:: Dataset records ::
[Begin]
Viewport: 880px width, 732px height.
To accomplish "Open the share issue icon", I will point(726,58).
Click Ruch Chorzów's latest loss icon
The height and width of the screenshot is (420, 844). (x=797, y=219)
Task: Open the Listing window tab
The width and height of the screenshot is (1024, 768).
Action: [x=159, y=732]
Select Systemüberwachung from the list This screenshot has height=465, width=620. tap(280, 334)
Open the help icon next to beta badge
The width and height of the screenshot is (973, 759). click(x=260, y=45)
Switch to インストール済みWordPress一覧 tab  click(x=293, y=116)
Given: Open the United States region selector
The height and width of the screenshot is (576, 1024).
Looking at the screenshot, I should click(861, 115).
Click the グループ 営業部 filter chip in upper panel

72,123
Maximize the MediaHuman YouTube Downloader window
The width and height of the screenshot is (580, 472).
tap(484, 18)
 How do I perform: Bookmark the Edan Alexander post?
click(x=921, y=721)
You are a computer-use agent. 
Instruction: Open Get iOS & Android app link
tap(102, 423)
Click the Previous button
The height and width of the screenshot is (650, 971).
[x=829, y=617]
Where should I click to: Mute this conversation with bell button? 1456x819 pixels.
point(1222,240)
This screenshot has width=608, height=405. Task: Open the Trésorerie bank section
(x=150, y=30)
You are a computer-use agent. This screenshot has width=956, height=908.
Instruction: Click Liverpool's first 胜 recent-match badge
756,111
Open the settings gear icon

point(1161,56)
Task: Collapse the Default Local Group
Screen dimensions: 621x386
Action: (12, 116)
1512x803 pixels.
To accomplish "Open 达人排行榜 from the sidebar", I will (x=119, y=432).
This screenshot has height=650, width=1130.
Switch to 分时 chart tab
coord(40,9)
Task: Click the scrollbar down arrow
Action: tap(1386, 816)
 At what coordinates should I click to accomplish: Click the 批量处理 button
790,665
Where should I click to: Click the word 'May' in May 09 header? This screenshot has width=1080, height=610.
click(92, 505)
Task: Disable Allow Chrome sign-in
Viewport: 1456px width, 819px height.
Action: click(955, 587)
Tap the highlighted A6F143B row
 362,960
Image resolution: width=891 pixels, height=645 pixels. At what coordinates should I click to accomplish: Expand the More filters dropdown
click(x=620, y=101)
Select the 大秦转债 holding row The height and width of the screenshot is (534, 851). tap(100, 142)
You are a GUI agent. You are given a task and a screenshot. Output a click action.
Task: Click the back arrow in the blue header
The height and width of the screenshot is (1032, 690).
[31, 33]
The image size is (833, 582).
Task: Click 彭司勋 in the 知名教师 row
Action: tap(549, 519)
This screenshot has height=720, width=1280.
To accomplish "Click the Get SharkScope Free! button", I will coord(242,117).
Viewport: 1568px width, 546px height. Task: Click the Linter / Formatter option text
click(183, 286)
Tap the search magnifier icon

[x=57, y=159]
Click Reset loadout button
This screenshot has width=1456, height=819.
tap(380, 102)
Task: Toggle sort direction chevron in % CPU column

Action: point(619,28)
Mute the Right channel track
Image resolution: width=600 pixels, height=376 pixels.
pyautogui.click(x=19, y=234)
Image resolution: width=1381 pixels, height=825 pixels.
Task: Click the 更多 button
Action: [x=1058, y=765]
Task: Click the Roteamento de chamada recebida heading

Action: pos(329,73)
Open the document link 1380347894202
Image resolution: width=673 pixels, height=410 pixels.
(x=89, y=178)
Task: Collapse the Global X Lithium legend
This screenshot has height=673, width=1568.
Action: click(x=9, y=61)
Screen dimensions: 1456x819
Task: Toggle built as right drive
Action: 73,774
[End]
Rewrite the data above with "Collapse" replaced by "Fold up" at every occurrence, keeping everything else the same.

Viewport: 880px width, 732px height.
To accomplish "Open the share issue icon", I will point(726,58).
Click Ruch Chorzów's latest loss icon
The height and width of the screenshot is (420, 844). (x=797, y=219)
Task: Open the Listing window tab
The width and height of the screenshot is (1024, 768).
Action: [x=159, y=732]
Select Systemüberwachung from the list This screenshot has height=465, width=620. tap(280, 334)
Open the help icon next to beta badge
The width and height of the screenshot is (973, 759). click(x=260, y=45)
Switch to インストール済みWordPress一覧 tab  click(x=293, y=116)
Given: Open the United States region selector
The height and width of the screenshot is (576, 1024).
Looking at the screenshot, I should click(861, 115).
Click the グループ 営業部 filter chip in upper panel

72,123
Maximize the MediaHuman YouTube Downloader window
The width and height of the screenshot is (580, 472).
tap(484, 18)
 How do I perform: Bookmark the Edan Alexander post?
click(x=921, y=721)
You are a computer-use agent. 
Instruction: Open Get iOS & Android app link
tap(102, 423)
Click the Previous button
The height and width of the screenshot is (650, 971).
[x=829, y=617]
Where should I click to: Mute this conversation with bell button? 1456x819 pixels.
point(1222,240)
This screenshot has width=608, height=405. Task: Open the Trésorerie bank section
(x=150, y=30)
You are a computer-use agent. This screenshot has width=956, height=908.
Instruction: Click Liverpool's first 胜 recent-match badge
756,111
Open the settings gear icon

point(1161,56)
Task: Fold up the Default Local Group
Screen dimensions: 621x386
Action: (12, 116)
1512x803 pixels.
To accomplish "Open 达人排行榜 from the sidebar", I will (x=119, y=432).
This screenshot has height=650, width=1130.
Switch to 分时 chart tab
coord(40,9)
Task: Click the scrollbar down arrow
Action: tap(1386, 816)
 At what coordinates should I click to accomplish: Click the 批量处理 button
790,665
Where should I click to: Click the word 'May' in May 09 header? This screenshot has width=1080, height=610.
click(92, 505)
Task: Disable Allow Chrome sign-in
Viewport: 1456px width, 819px height.
Action: click(955, 587)
Tap the highlighted A6F143B row
 362,960
Image resolution: width=891 pixels, height=645 pixels. At what coordinates should I click to accomplish: Expand the More filters dropdown
click(x=620, y=101)
Select the 大秦转债 holding row The height and width of the screenshot is (534, 851). tap(100, 142)
You are a GUI agent. You are given a task and a screenshot. Output a click action.
Task: Click the back arrow in the blue header
The height and width of the screenshot is (1032, 690).
[31, 33]
The image size is (833, 582).
Task: Click 彭司勋 in the 知名教师 row
Action: tap(549, 519)
This screenshot has height=720, width=1280.
To accomplish "Click the Get SharkScope Free! button", I will coord(242,117).
Viewport: 1568px width, 546px height. Task: Click the Linter / Formatter option text
click(183, 286)
Tap the search magnifier icon

[x=57, y=159]
Click Reset loadout button
This screenshot has width=1456, height=819.
tap(380, 102)
Task: Toggle sort direction chevron in % CPU column

Action: point(619,28)
Mute the Right channel track
Image resolution: width=600 pixels, height=376 pixels.
pyautogui.click(x=19, y=234)
Image resolution: width=1381 pixels, height=825 pixels.
Task: Click the 更多 button
Action: [x=1058, y=765]
Task: Click the Roteamento de chamada recebida heading

Action: pos(329,73)
Open the document link 1380347894202
Image resolution: width=673 pixels, height=410 pixels.
(x=89, y=178)
Task: Fold up the Global X Lithium legend
This screenshot has height=673, width=1568.
Action: click(x=9, y=61)
Screen dimensions: 1456x819
Task: Toggle built as right drive
Action: 73,774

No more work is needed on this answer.